Los hechos se repitieron. El mismo control sobre el teléfono, sobre qué hacía y con quién iba o venía, y también el abuso físico. «No lo hacía tan seguido, pero cuando lo hacía, eran cosas muy feas. Me cortaba la ropa o me la tiraba por el balcón para que tuviera que bajar a recogerla a la calle en ropa interior. O me tiraba líquidos por la cabeza cuando había quedado con alguien para que tuviera que ducharme, y ya no fuera.

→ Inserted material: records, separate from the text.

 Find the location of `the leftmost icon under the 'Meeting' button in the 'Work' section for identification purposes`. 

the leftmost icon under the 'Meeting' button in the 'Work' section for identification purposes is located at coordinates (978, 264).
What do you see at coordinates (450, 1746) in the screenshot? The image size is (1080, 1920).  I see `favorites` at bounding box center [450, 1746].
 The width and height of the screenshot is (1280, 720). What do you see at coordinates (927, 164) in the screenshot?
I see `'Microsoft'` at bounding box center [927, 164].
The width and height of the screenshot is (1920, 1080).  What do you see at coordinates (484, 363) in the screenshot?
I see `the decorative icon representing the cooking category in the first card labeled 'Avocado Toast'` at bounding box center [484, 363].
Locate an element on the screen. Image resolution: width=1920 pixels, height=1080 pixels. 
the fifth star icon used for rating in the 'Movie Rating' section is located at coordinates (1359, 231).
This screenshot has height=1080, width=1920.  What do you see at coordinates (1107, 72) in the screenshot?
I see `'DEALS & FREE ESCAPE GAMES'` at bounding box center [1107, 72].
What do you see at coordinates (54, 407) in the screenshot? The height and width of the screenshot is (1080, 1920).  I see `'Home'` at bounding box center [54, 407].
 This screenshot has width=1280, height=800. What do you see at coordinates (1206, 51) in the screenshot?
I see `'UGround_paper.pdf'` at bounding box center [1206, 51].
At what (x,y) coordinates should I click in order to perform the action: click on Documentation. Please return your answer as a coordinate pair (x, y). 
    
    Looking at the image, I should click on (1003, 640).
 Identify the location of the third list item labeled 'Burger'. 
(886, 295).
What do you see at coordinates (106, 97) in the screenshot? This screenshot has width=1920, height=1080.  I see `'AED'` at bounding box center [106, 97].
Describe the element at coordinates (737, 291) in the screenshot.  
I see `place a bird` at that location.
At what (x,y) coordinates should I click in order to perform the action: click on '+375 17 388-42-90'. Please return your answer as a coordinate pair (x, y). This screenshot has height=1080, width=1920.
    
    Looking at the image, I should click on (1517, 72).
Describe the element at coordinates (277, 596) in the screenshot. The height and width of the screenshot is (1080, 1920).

O al volver de fiesta ejercía la violencia, o me tiraba del pelo, o me pegaba». 

UN VÍDEO ÍNTIMO

Así estuvo tres años y medio. Y aunque decide denunciar, estos hechos no son el detonante, sino que lo hace porque su entonces pareja compartió un vídeo íntimo suyo. «Me empezó a amenazar por Instagram por perfiles falsos, y aunque no lo puedo demostrar, el único que tenía el vídeo era él. Y cuando decido denunciar, la policía me dice que por el tema del vídeo en concreto no puedo, porque no tengo pruebas, pero que los mensajes que tengo de él son violencia de género, y que es la única forma que hay para que deje de molestarme», explica Sara que, tras una orden de alejamiento en julio del 2017, decide volver con él. «No tiene explicación, entiendo que pueda parecer surrealista, yo ahora lo pienso y digo: ‘¡Uf, madre mía, cómo he podido estar así siete años! Hasta a mí me cuesta entenderlo y procesarlo».

En diciembre del 2018 ya no sabe cómo salir de esa relación tóxica. La segunda. No es capaz de dejarlo, tiene mucha dependencia, y la única manera de hacerlo es poner tierra de por medio. En enero se marcha a Inglaterra junto a una amiga, y con este viaje da carpetazo a la relación. «Allí me doy cuenta de lo mal que estoy, no tengo autoestima, pienso que no me va a querer nadie, que no voy a tener amigos, que me va a ir supermal... Pero es todo lo contrario. Hago amigos que son como familia, tengo un trabajo en un hotel, me ascienden, me voy de viaje con un amigo a Mallorca, cuando nunca había podido tener amigos chicos... Empiezo de cero, empiezo a ser feliz, a trabajar en mí misma, aún sigo hoy trabajando el tema de la autoestima, la psicóloga siempre me dice que no se pueden borrar siete años en dos. De hecho, el control del teléfono me ha costado, y me sigue costando. Yo tenía que estar pendiente del móvil 24 horas. Es un trauma que me ha quedado».

En octubre de ese mismo año regresa de Inglaterra, aprovechando que su amiga también lo hace. Estaba más fuerte mentalmente, y si algo tiene claro es que no va a volver con su expareja, no quiere perder el trabajo de esos nueve meses. Se centró en terminar sus estudios de auxiliar de medicina estética, en hacer las prácticas, montó una firma de cosmética ecológica —Kiérete— con su madre, que en ese tiempo estudió un curso de Farmacia y es la formuladora del producto, y lo más importante, en terminar de curarse. En ser ella de nuevo. «He estado muy centrada en volver a quererme, porque si no, no puedes querer a nadie. He aprendido a poner mis límites, pero aún tengo mis cosas. A mí me ha marcado muchísimo». En enero hará cuatro años que no tiene pareja. En realidad, estas dos han sido las únicas relaciones que ha tenido como tal, aunque «en Inglaterra tuvo sus cosillas». «Me da mucha pena que haya sido así. Este año estoy más abierta a conocer a alguien, pero hasta ahora no he sido capaz. Sentía que tenía que curar y sanar todo», explica Sara, que con su testimonio pretende crear conciencia, y que otras personas que se vean reflejadas en ella sepan que se puede salir. Ella lo ha conseguido.